Sontak mataku membulat, mulutku agak menganga sedikit, tidak percaya dengan apa yang lelaki itu katakan. Anak-anak yang lain pun langsung hening, mereka berhenti mengobrol, sambil saling memandang beberapa detik, sampai akhirnya aku sodorkan tangan ini, menyambut salaman lelaki itu lalu tawa mereka pun pecah seketika. Nyaring dan terbahak-bahak.
Aku masih belum mengerti, sampai salaman itu lepas dan senyum kecil terlihat di sudut bibir lelaki yang mengaku namanya Brandy itu. Di saat yang bersamaan, barulah aku menyadari, jika dia hanya bercanda saat mengatakan bahwa dirinya adalah anak seorang walikota. Aku mendengus sedikit kesal.
“Ada apaan nih?” tanya Ferry yang baru datang dan langsung duduk di sampingku dengan pacarnya. Aku hanya menggelengkan kepala sambil tersenyum tipis tanda kesal dengan candaan mereka semua.
“Misi-misi, geser sana, kursi gue nih,” usir Jefri sambil menyodorkan ponselku kembali.
“Permisi, ini pesanannya ya,” kata seorang pelayan yang menghantarkan pesanan kami.
Setelah semua pesanan lengkap, pelayan tersebut langsung meninggalkan meja dan kami pun langsung melahap makanan masing-masing tanpa basa-basi. Kami semua makan dengan sangat menikmati dan sambil mengobrol ringan.
“Eh habis ini pada mau ngopi atau mau langsung pulang?” tanya Ferry.
“Ngopilah, rencana awal memang mau ngopi, tapi ternyata semuanya pada belum makan, makanya makan di sini dulu,” jelas Alex pada Ferry.
“Bagus deh kalo gitu.” Ferry kembali mengisap rokoknya.
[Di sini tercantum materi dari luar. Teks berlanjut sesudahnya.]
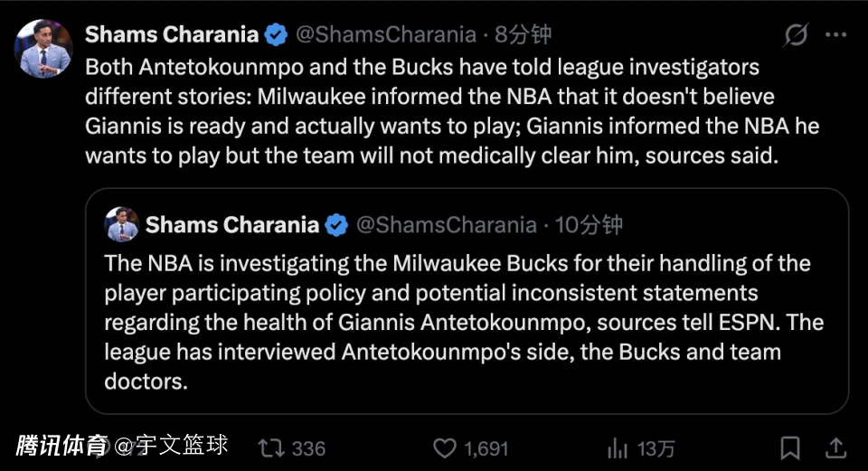
Task: Bookmark this tweet
Action: pos(790,447)
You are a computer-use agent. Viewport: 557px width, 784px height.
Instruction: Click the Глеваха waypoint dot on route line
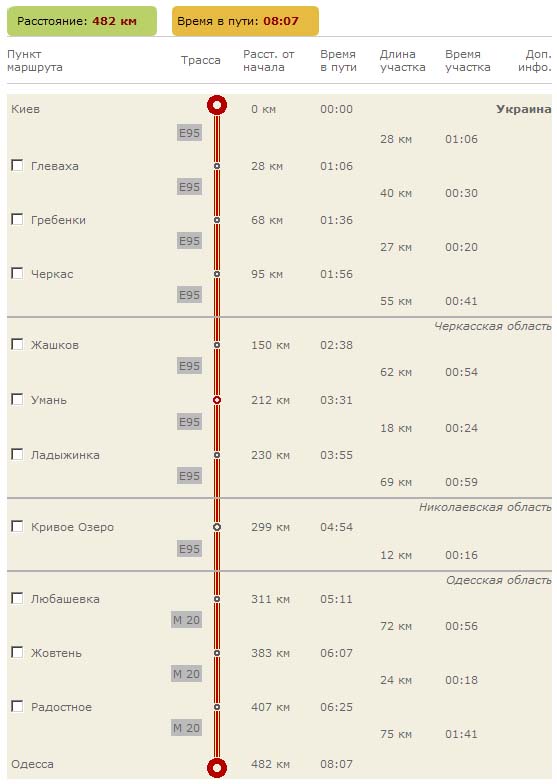click(217, 166)
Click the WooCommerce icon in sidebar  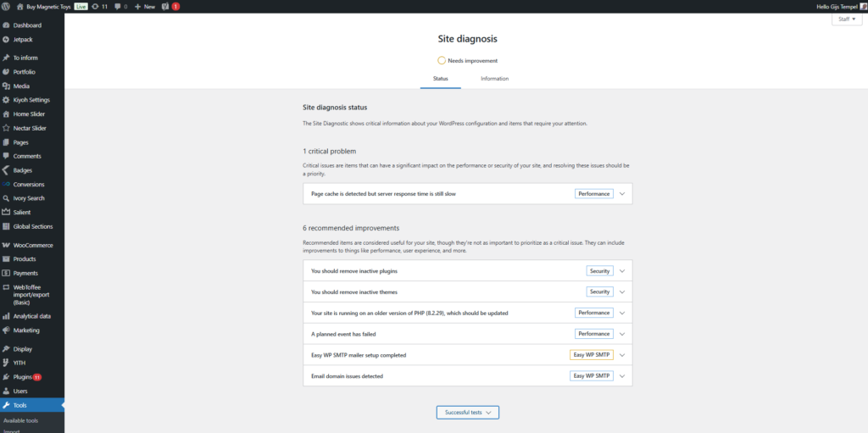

Sebagian dari kami sudah hampir menghabiskan makanan masing-masing, aku juga sudah selesai dengan makananku. Aku menghirup pelan minumanku, rasanya begitu nikmat terasa sampai tenggorokanku. Hangat dan melegakan.
Tak lama berselang, Jefri menyenggol lenganku, “Mana rokokku?”
Aku hanya menoleh dan langsung sigap membuka handbag, mengambil rokok miliknya tanpa berkata apa-apa. Aku menatap kembali sekelilingku, kemudian berbisik pelan kepada Jefri, “Aku juga boleh merokok di sini 'kan?”
“Bisa kamu tahan? Nanti aja di jalan,” pintanya yang tak kalah pelan suaranya.
“Kenapa?”
“Ya gak apa-apa. Gak enak aja di sini.”
Aku menuruti, tetapi tiba-tiba saja, selang beberapa menit kemudian, tanpa sadar aku mengambil kotak rokok milikku dari dalam handbag. Jefri yang menyadari tingkahku tiba-tiba saja mencengkram lenganku.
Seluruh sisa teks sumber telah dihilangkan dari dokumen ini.